All lines from the one with "You are a GUI" to the end of the listing below are to be transcribed exactly; both end lines are included, and no other lines are.

--- START ---

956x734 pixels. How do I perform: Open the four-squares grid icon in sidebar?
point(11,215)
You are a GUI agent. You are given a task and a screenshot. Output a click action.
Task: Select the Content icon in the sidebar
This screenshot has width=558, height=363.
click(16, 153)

--- END ---

■ Exercise solution
You are a GUI agent. You are given a task and a screenshot. Output a click action.
Task: Select the Content icon in the sidebar
This screenshot has width=558, height=363.
click(16, 153)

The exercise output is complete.